By Andrea Watts
Telematics technology has revolutionized business operations, and we have come to depend upon real-time global positioning systems (GPS) in our daily lives, whether to track the status of a package, receive turn-by-turn instructions while driving, or to know when the next bus will arrive. For the logging industry, however, the full potential of telematics technology has yet to be realized. Inside the cab of a state-of-the-art feller buncher, an operator can view a map of the harvest unit, but this is a superficial use of telematics technology—not when the use of real-time GPS could show the positions of hand fallers or when a skidder is approaching the landing. And it’s these capabilities that University of Idaho researchers are currently evaluating with the goal of bringing them out to the jobsite.

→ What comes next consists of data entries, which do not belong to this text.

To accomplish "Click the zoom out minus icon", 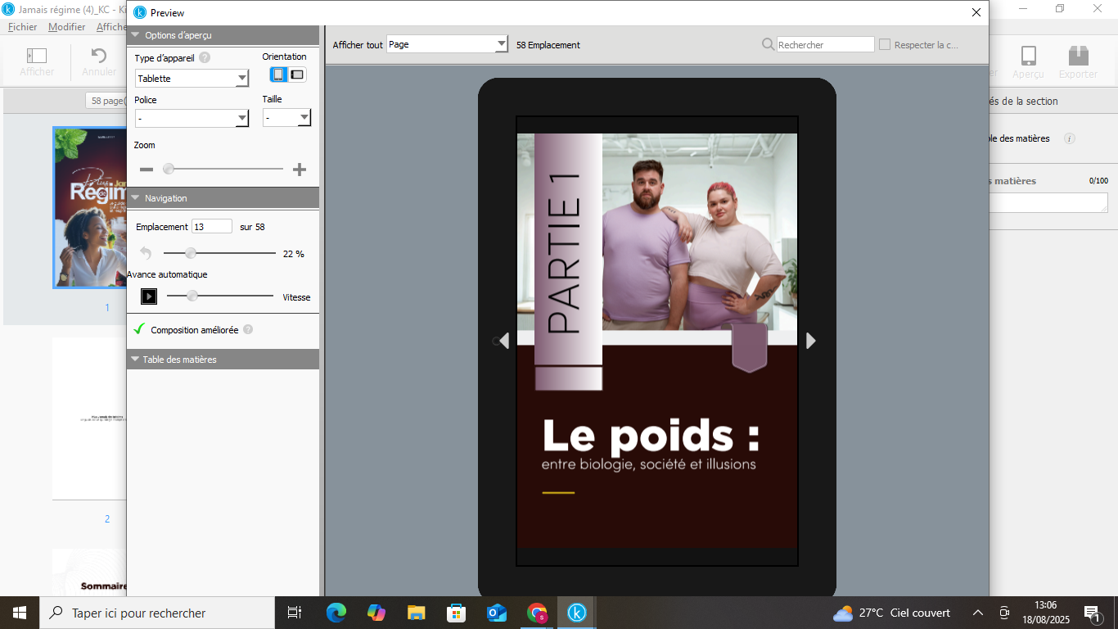I will [147, 170].
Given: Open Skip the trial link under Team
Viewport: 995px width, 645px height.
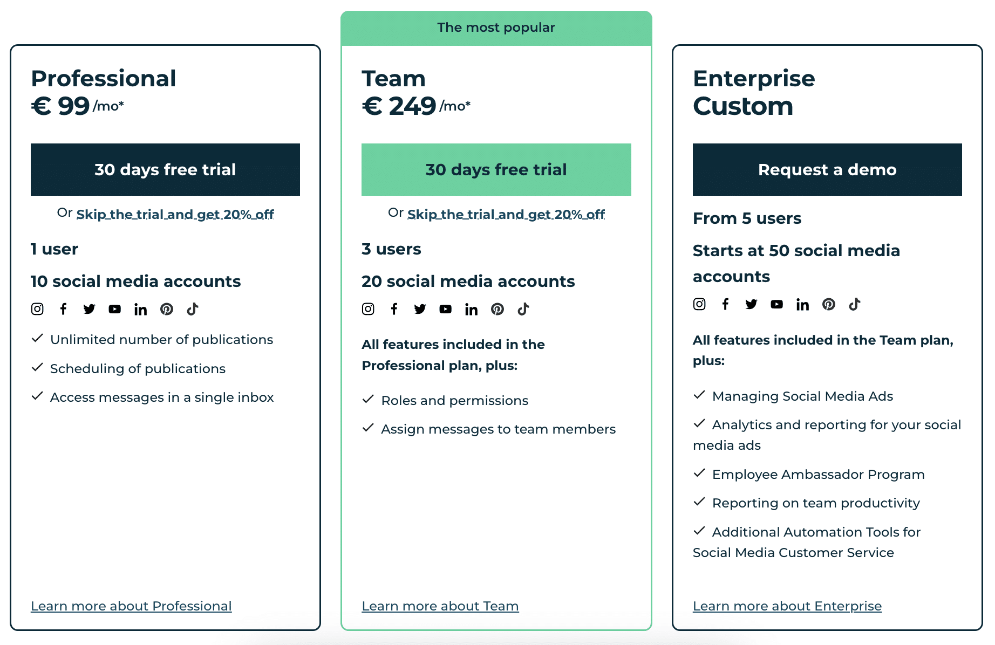Looking at the screenshot, I should point(506,214).
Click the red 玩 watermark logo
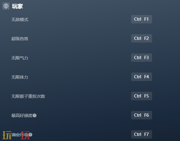Viewport: 180px width, 141px height. (x=25, y=135)
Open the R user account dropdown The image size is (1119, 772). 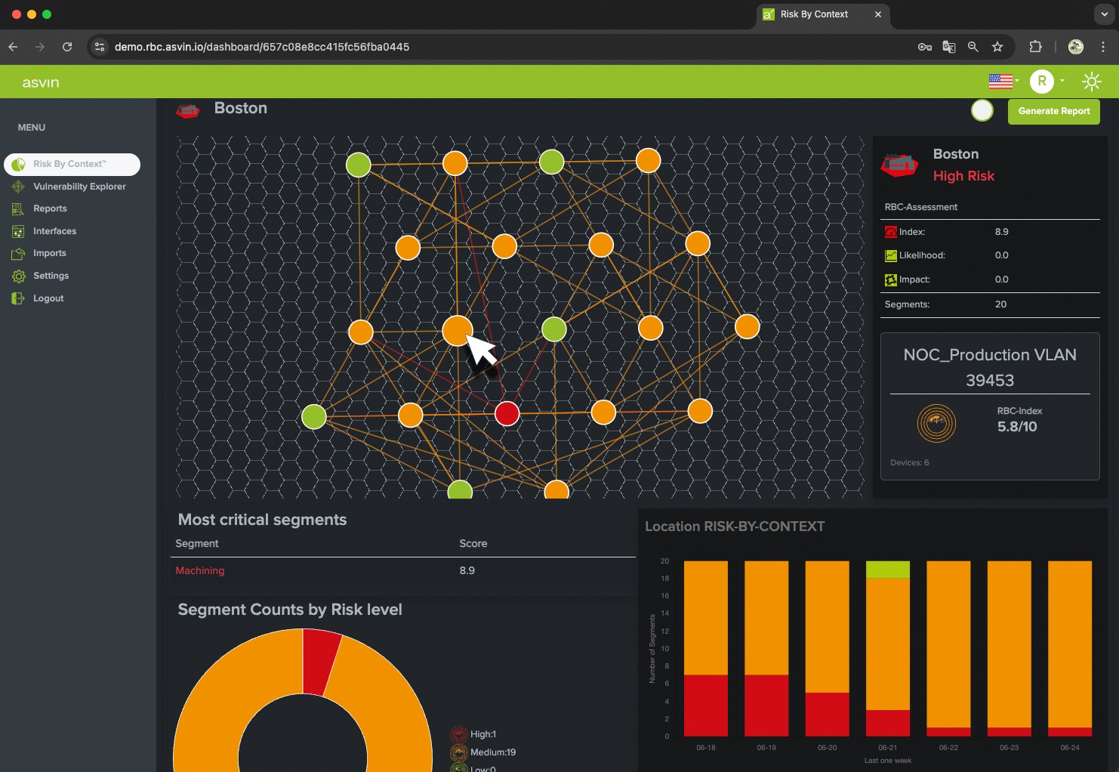tap(1043, 81)
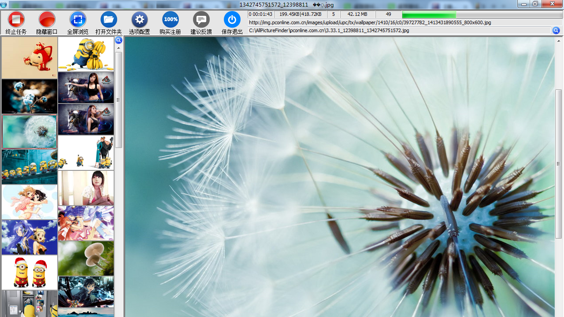Click the thumbnail panel's vertical scrollbar handle

pos(119,100)
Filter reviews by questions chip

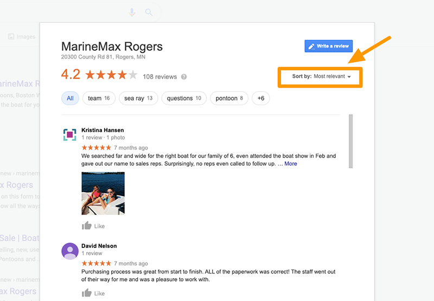184,99
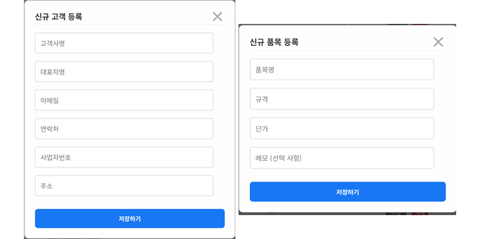Click the 신규 품목 등록 dialog title
The image size is (477, 239).
(274, 42)
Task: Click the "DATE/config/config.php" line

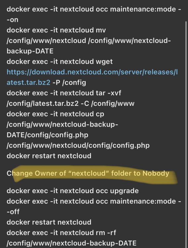Action: 48,135
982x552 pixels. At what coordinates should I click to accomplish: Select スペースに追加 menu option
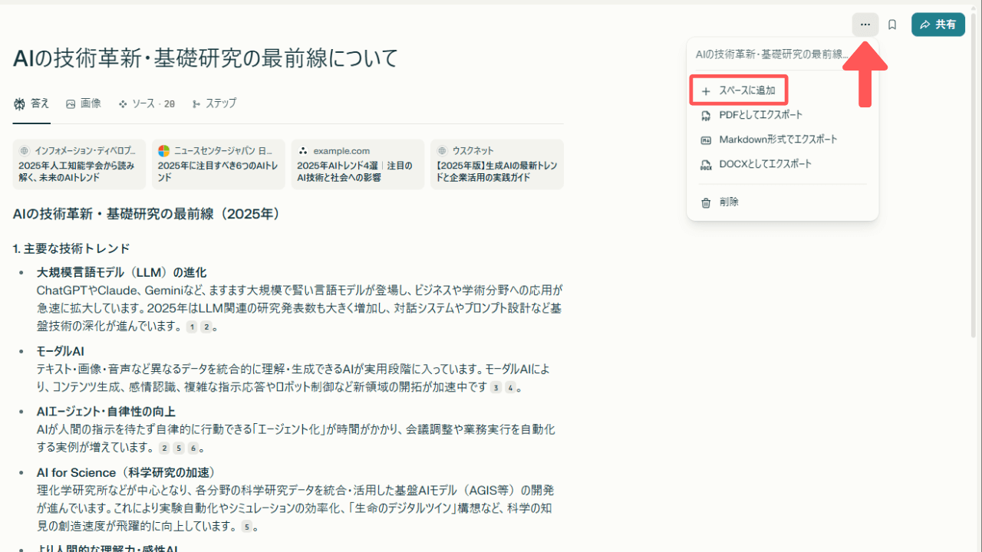click(739, 90)
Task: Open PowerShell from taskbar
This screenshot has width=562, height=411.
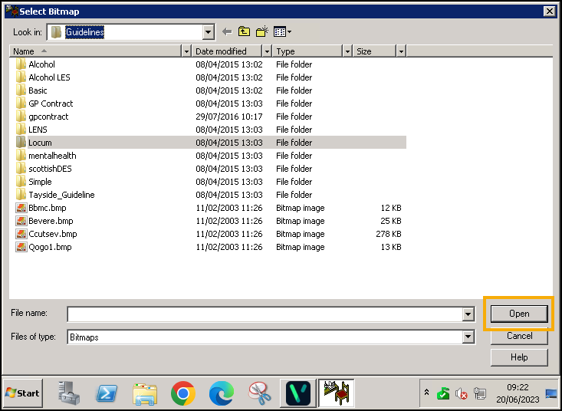Action: click(106, 393)
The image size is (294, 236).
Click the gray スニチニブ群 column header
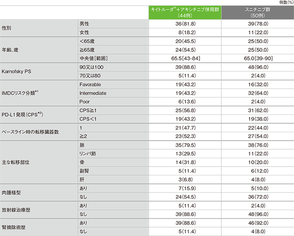click(x=258, y=12)
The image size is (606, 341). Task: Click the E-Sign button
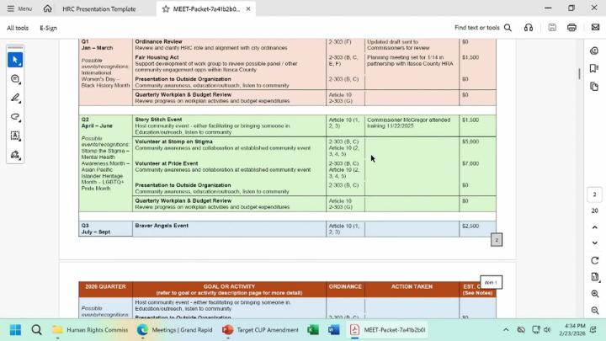point(48,28)
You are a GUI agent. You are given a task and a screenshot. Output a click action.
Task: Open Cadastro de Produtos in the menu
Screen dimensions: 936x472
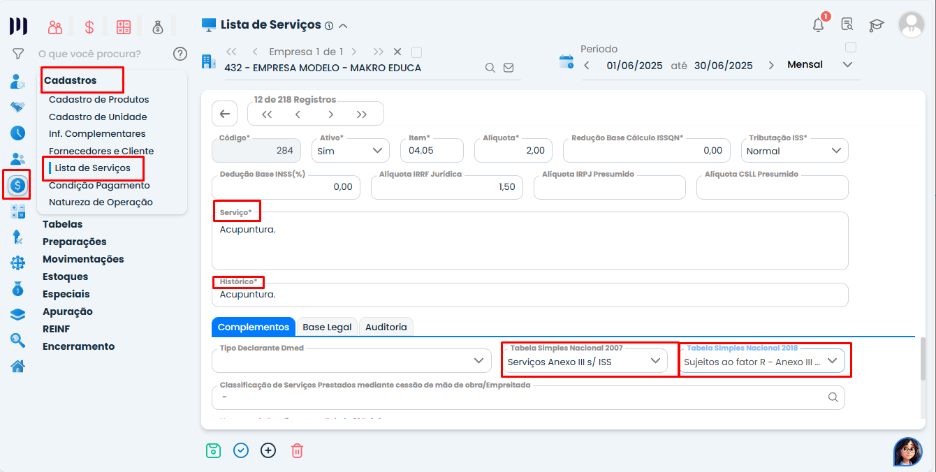tap(98, 99)
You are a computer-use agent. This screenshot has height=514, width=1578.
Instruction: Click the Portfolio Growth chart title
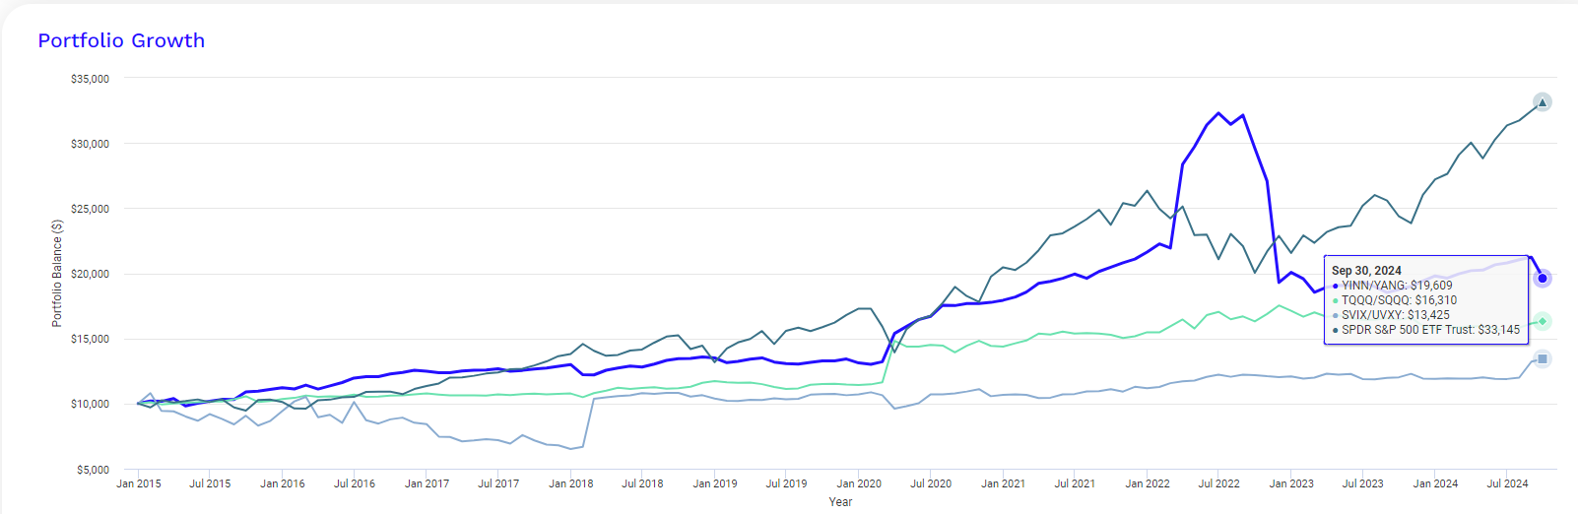(x=121, y=40)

“It seemed like a game changer for the industry on the production side and on the safety side, and just the general advancement in all the technology we use in logging,” explains Robert (Rob) Keefe, an assistant professor of Forest Operations and forest manager of the University of Idaho Experimental Forest, as the reason he decided to research the use of telematics technology on logging operations.
Challenges of Telematics Technology
In 2014, with assistance from Idaho’s Associated Logging Contractors Inc., Keefe received a three-year grant from the National Institute of Health and the CDC National Institute of Occupational Safety and Health to evaluate and develop tools that could help increase safety on the jobsite. Keefe says his team decided to focus on how current GPS systems and mobile devices could be integrated to display the real-time locations of workers and equipment.
There are a couple reasons why telematics technology hasn’t made inroads into the logging industry. One is that positioning software relies on access to the Internet, something that’s hard to come by where there aren’t cell towers around. Second, accurate GPS and Global Navigation Satellite System (GNSS) locations rely on a clear line of sight to the overhead satellites, which isn’t possible when working under a conifer canopy. (GPS utilizes the American satellite system, while GNSS utilizes the global system.)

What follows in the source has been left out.